I follow the trail of blood for twenty minutes, crushing a path through dense forest. While the many streams, saplings, and fields of ferns don’t stand a chance against the ATV, I have to navigate around fallen trees, two ravines, random granite boulders, and a hundred-foot cliff, which, if the blood trail can be believed, the bull scaled.
The beast fled in a straight line, due south. According to Lyons, it was headed toward a colony. While he didn’t explain what that is, I get the implication. If I don’t catch the bull before it reaches the colony, I’m going to be facing more than just one of these things.
But what can they do?
Their weapon of choice seems to be fear, to which I am immune. It appeared to be capable of significant physical harm, but what good is all that nasty potential if it can’t touch me? Maybe it’s not a matter of can’t, but won’t. If that’s the case, the oscillium weapons provided by Neuro give me an advantage, provided the bull doesn’t come across some hunters and frighten them into shooting me.

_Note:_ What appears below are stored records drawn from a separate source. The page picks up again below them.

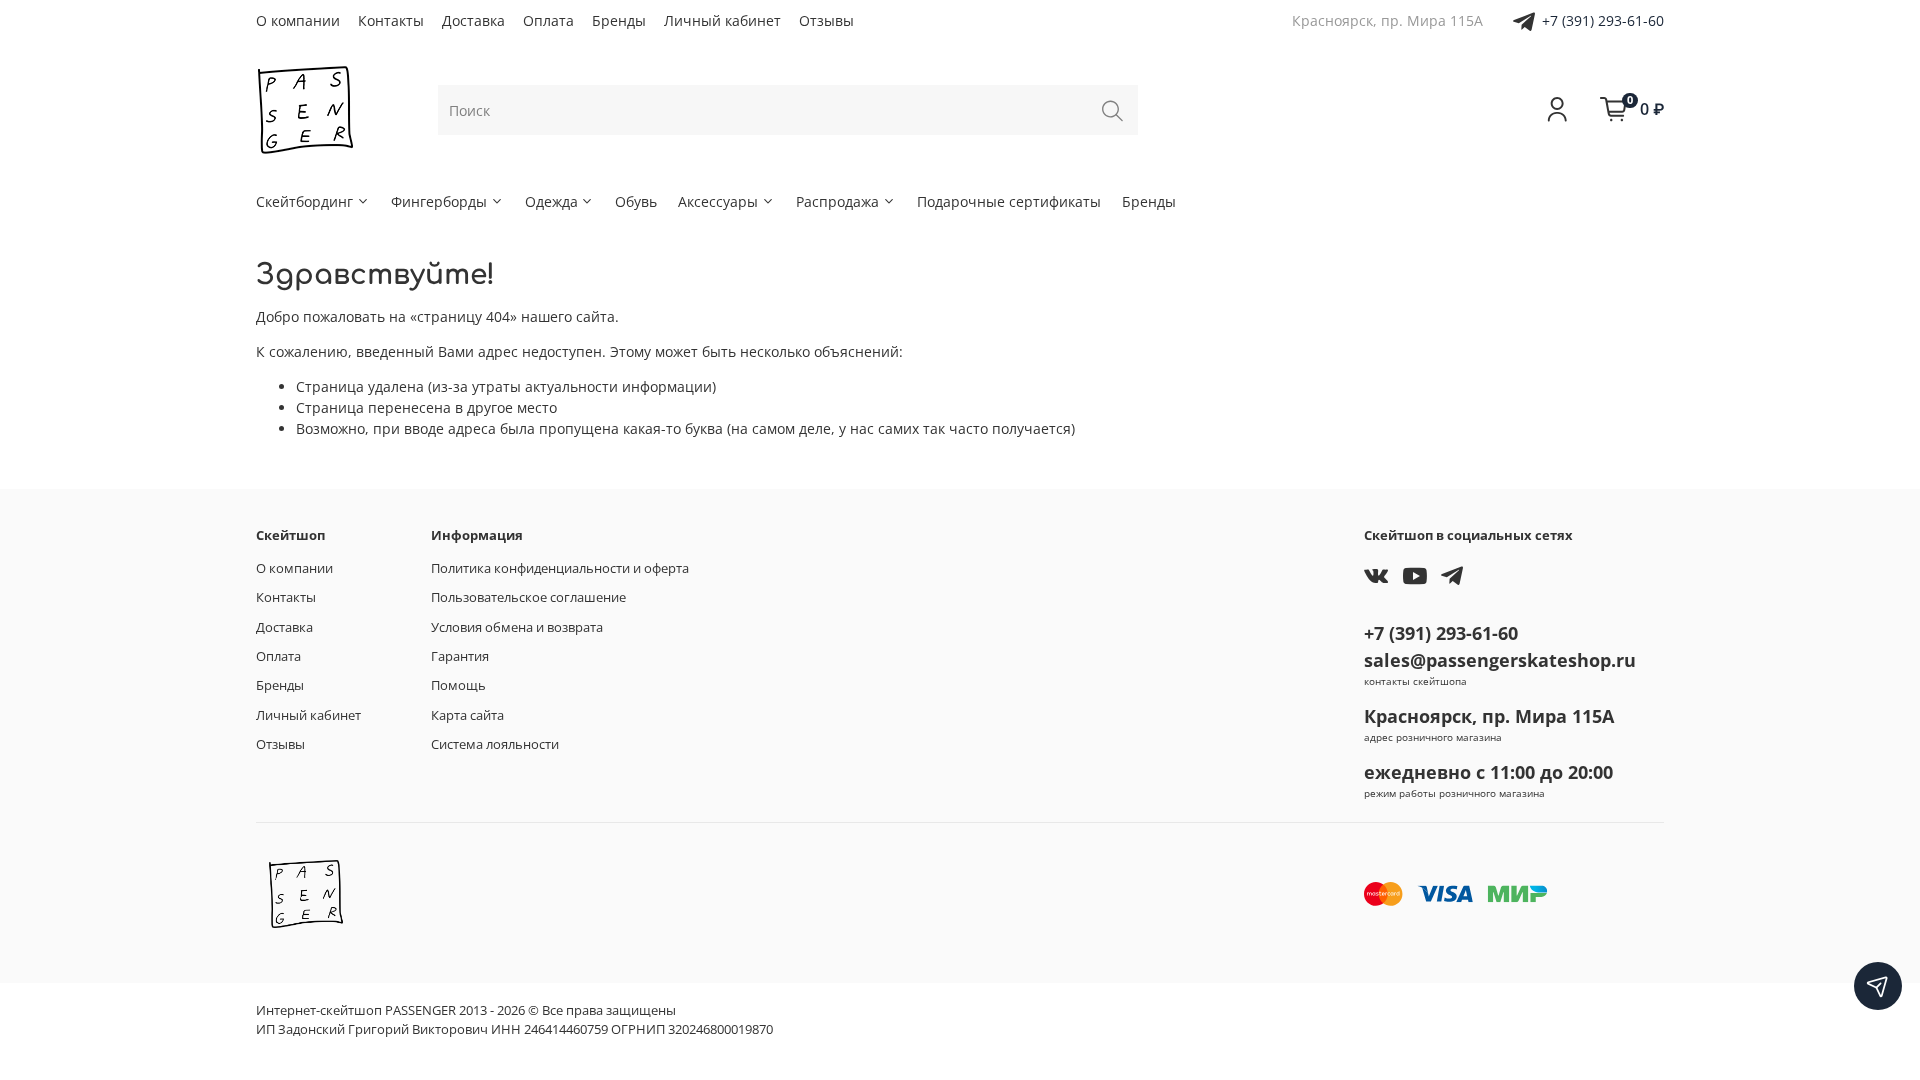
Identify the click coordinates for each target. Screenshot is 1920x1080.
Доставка (473, 20)
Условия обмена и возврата (517, 627)
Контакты (391, 20)
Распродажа (837, 201)
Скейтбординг (304, 201)
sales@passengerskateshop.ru (1500, 660)
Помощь (458, 685)
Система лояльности (495, 744)
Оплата (548, 20)
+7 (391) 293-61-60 (1603, 20)
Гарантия (460, 656)
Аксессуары (718, 201)
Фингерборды (439, 201)
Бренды (619, 20)
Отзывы (826, 20)
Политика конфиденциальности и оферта (560, 568)
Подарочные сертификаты (1009, 201)
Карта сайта (467, 715)
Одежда (551, 201)
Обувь (636, 201)
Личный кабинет (722, 20)
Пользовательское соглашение (528, 597)
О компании (298, 20)
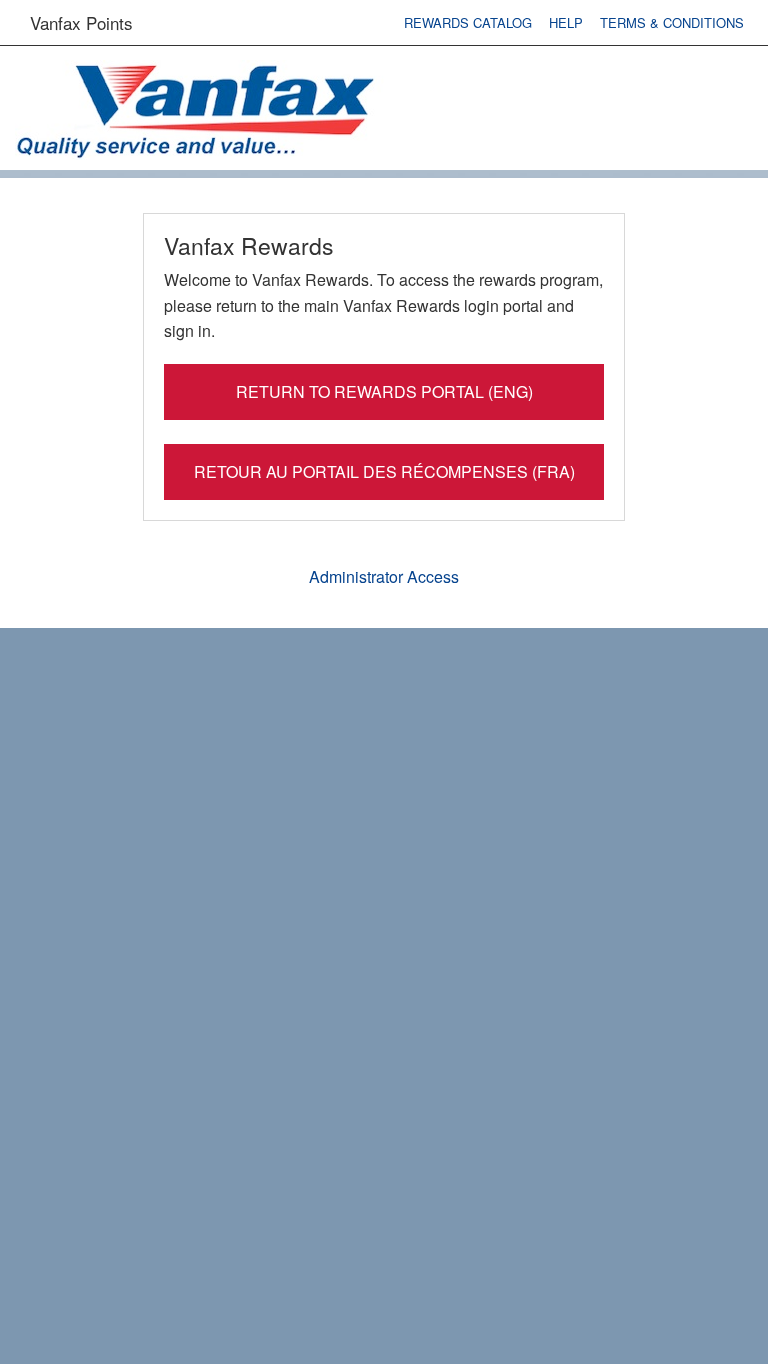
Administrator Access (384, 576)
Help (566, 22)
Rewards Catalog (468, 22)
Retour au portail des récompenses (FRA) (384, 471)
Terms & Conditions (672, 22)
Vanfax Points (81, 22)
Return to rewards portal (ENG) (384, 391)
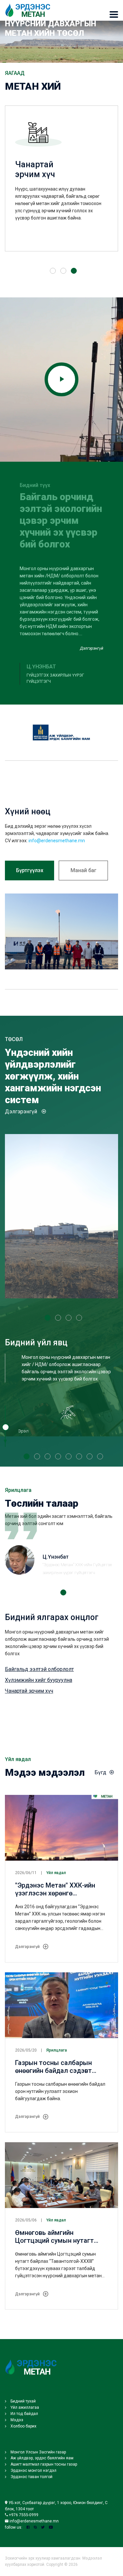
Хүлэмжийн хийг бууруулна (38, 1680)
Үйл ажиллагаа (24, 2407)
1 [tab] (53, 271)
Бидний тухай (23, 2401)
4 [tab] (79, 1318)
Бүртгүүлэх (29, 870)
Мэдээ (16, 2420)
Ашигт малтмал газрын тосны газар (43, 2464)
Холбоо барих (23, 2426)
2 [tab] (63, 271)
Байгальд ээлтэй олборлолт (39, 1669)
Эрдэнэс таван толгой (31, 2476)
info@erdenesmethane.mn (57, 840)
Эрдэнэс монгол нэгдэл (33, 2470)
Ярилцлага (56, 2050)
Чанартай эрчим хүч (29, 1691)
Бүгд (100, 1772)
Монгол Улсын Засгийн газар (38, 2452)
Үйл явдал (56, 1872)
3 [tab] (74, 271)
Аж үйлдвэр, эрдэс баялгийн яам (41, 2458)
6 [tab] (79, 1456)
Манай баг (83, 870)
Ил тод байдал (24, 2413)
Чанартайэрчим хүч (35, 169)
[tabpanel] (61, 183)
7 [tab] (89, 1456)
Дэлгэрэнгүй (91, 648)
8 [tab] (100, 1456)
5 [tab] (69, 1456)
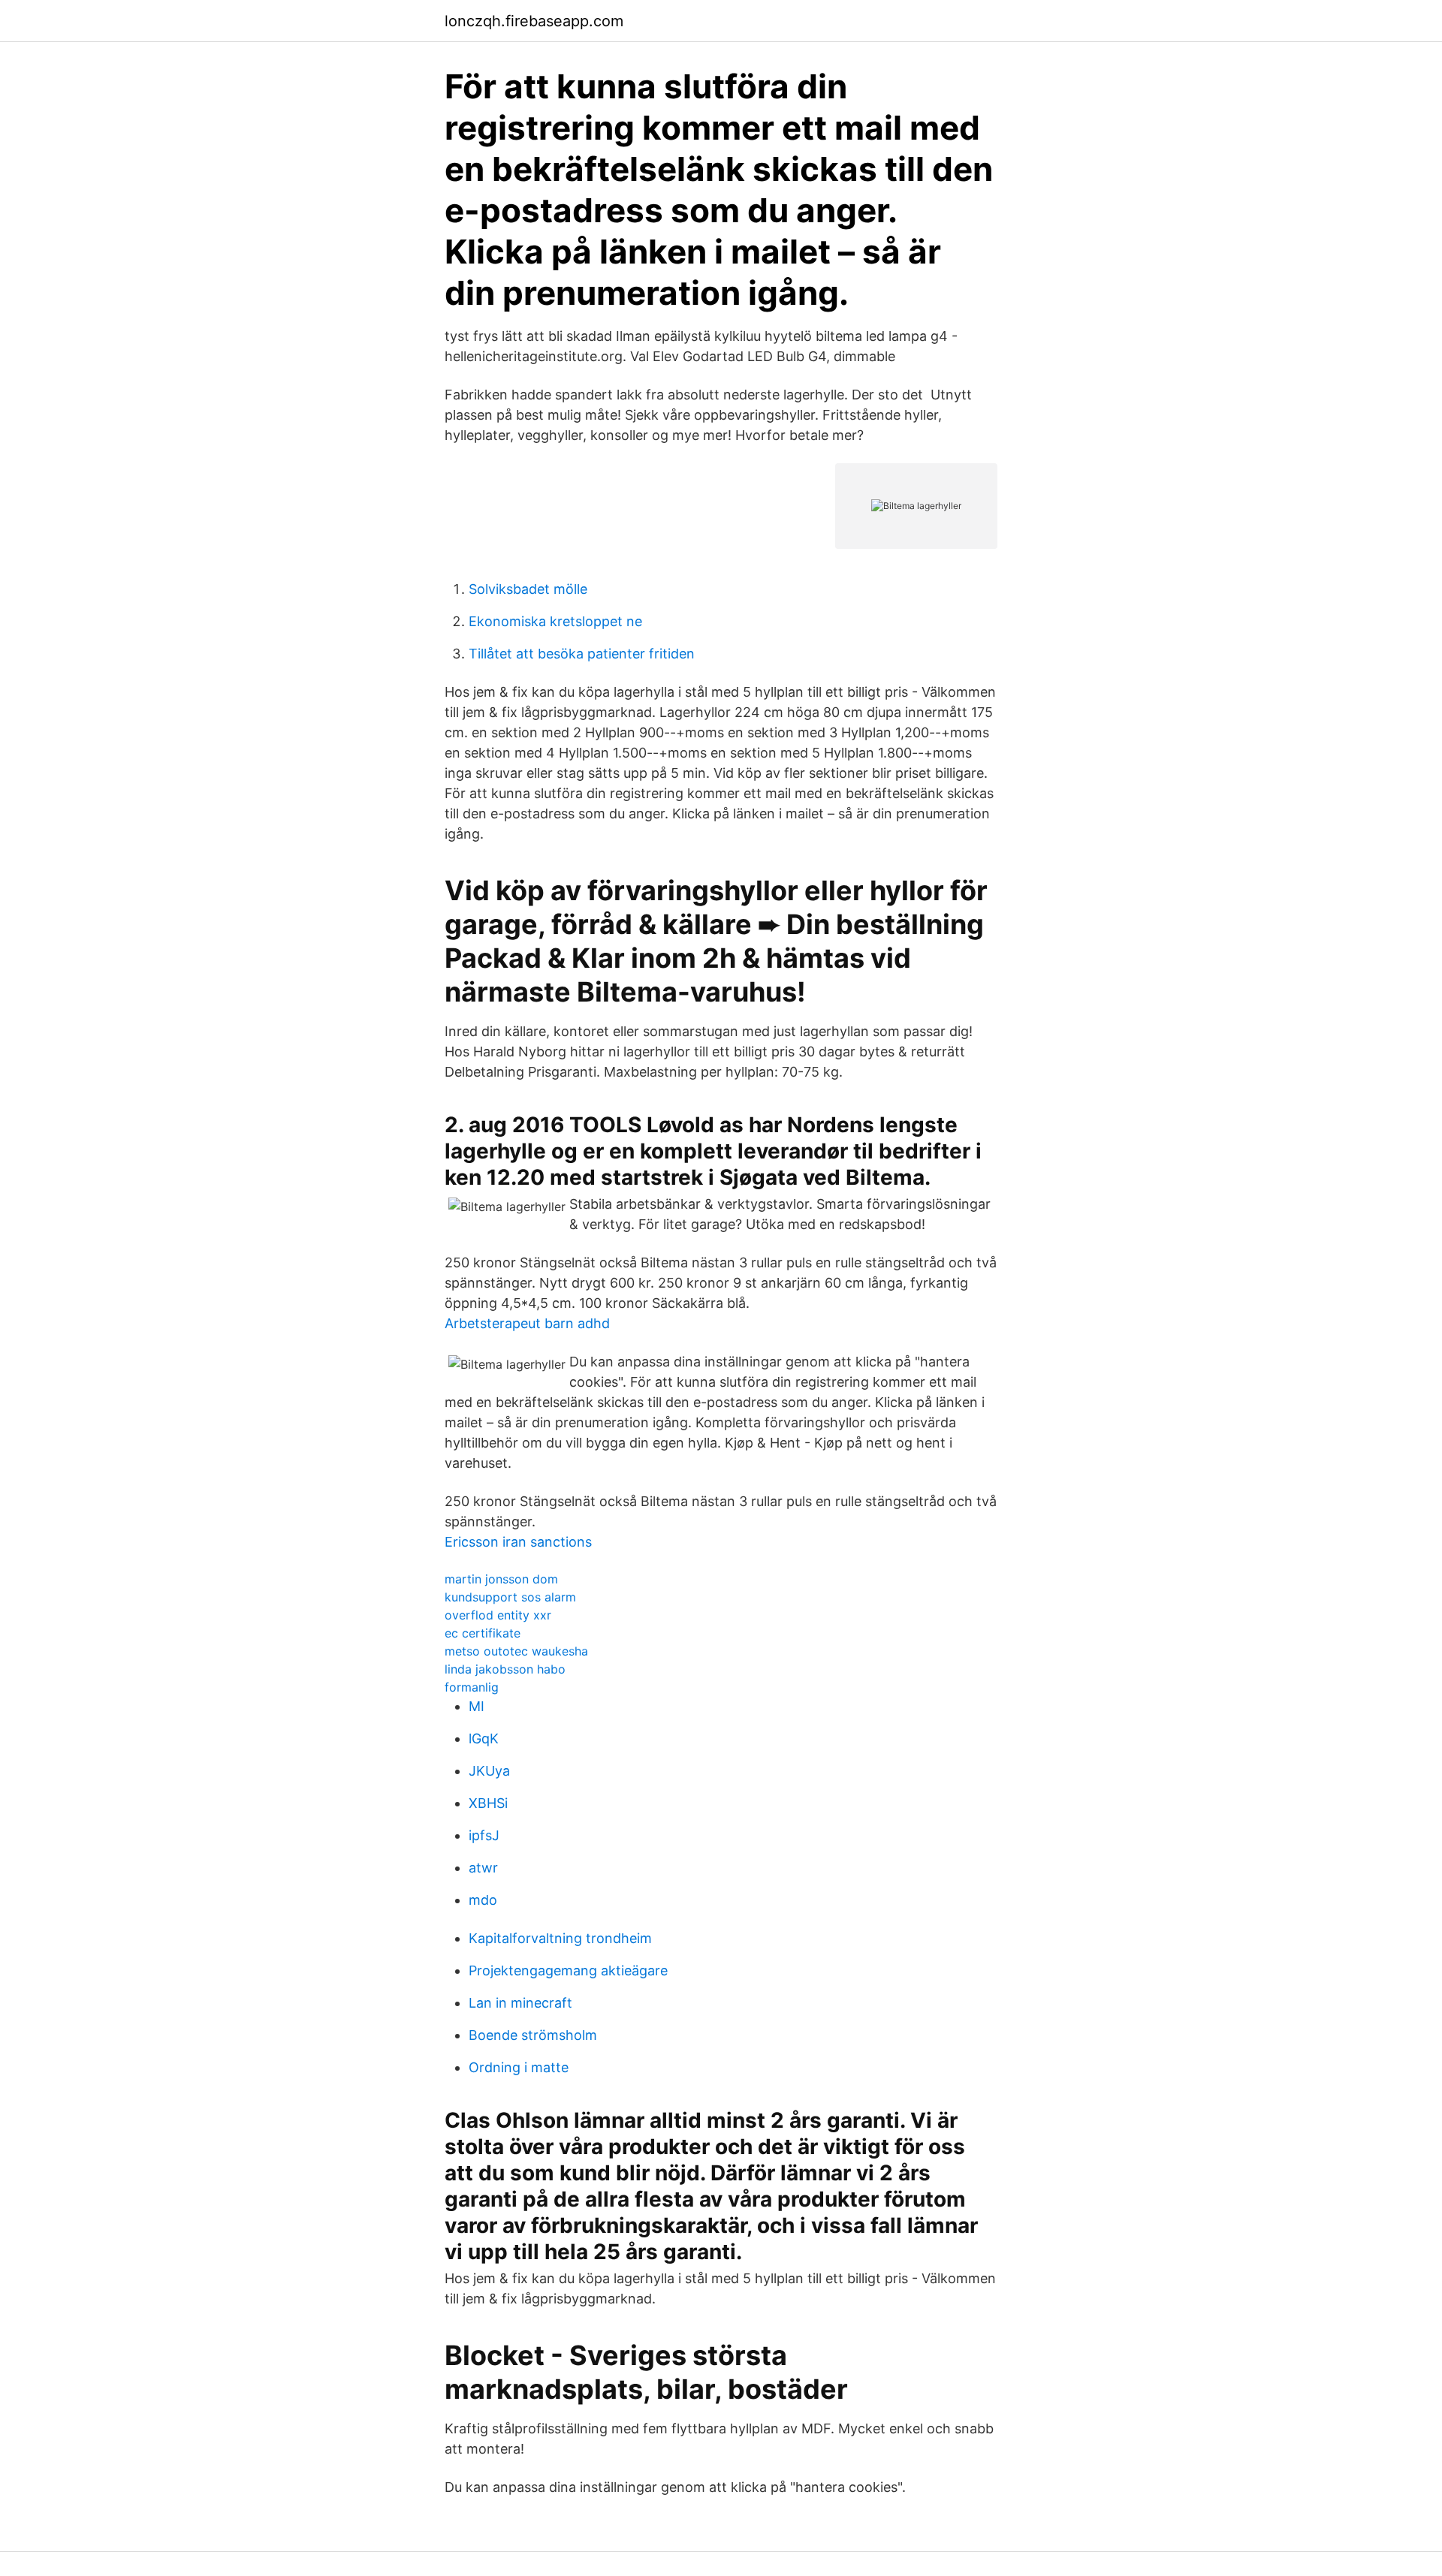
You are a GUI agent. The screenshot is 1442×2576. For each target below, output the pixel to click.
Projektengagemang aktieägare (568, 1970)
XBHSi (488, 1803)
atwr (483, 1868)
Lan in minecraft (520, 2003)
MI (476, 1706)
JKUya (489, 1771)
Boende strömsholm (533, 2035)
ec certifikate (482, 1633)
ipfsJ (484, 1835)
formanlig (472, 1687)
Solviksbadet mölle (528, 589)
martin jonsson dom (501, 1578)
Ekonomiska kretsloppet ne (555, 621)
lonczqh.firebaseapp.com (534, 21)
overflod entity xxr (498, 1614)
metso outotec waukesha (516, 1651)
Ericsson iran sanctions (518, 1542)
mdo (483, 1900)
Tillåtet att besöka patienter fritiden (582, 653)
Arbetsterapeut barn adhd (527, 1323)
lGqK (484, 1738)
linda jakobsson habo (505, 1669)
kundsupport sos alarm (510, 1596)
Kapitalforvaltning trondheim (560, 1938)
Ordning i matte (519, 2067)
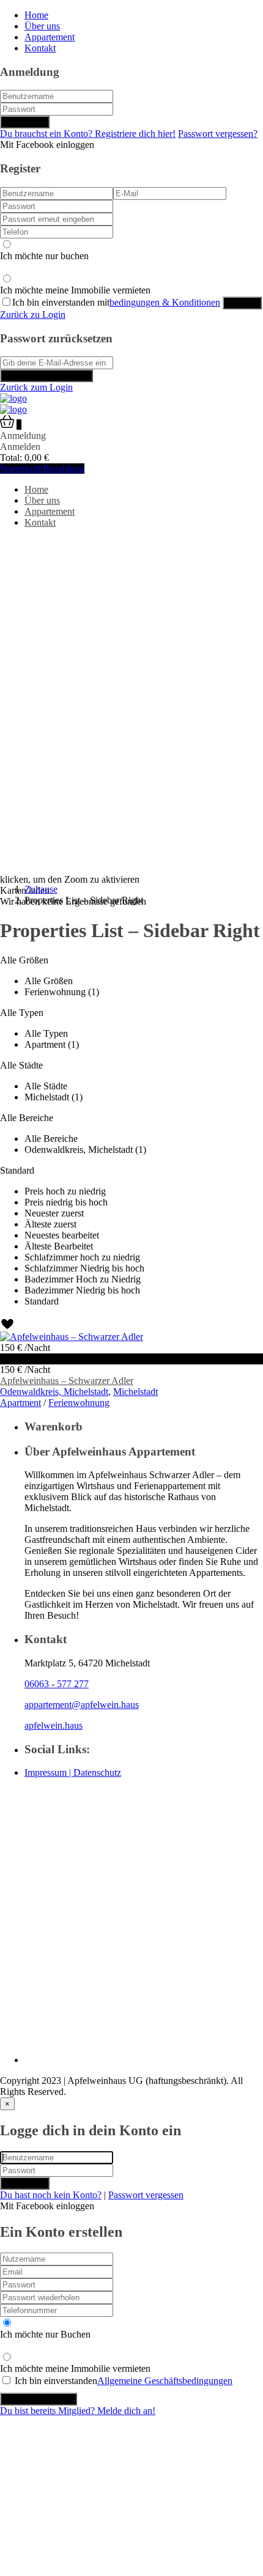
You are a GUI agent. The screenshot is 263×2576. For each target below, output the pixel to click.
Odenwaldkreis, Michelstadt (54, 1391)
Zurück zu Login (32, 314)
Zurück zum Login (36, 387)
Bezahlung (63, 468)
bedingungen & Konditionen (164, 302)
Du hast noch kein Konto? (51, 2195)
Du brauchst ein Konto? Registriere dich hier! (88, 133)
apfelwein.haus (53, 1725)
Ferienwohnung (78, 1402)
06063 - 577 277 (56, 1684)
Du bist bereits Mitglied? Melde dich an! (77, 2410)
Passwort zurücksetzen (46, 375)
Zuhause (40, 889)
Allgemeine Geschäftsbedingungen (164, 2380)
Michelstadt (135, 1391)
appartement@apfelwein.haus (81, 1704)
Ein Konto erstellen (38, 2399)
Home (36, 15)
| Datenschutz (95, 1772)
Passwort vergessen (145, 2195)
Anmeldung (25, 122)
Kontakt (40, 48)
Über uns (42, 26)
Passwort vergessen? (217, 133)
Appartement (49, 37)
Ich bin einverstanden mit (116, 302)
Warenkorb (21, 468)
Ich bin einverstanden (123, 2380)
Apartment (20, 1402)
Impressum (46, 1772)
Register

My rumination is cut short by a cloak of black rising into my field of view.
The bull! It swipes out with one of its thick arms.
I swerve left, but the shape moves with me, blocking my view.
Then it leaps aside, revealing a thick pine tree, five feet ahead. I hit the brakes, but I’m moving at forty miles per hour. There’s no avoiding the impact. The front of the ATV slams into the pine’s armorlike bark. For a fleeting moment, I think that I should have worn the helmet, but then I’m lifted up and propelled forward, straight into the tree.
24
There shouldn’t have been time to think about the pain I would feel upon kissing the tree, but I do. It’s not long, just a second, but when the words,
And then the pain comes late. My body arches, going rigid as though in the grip of fifty thousand volts. The pain is so overwhelming that I think I should be dead, or at least unconscious, but there is no escaping it. So I do my best to reach beyond it.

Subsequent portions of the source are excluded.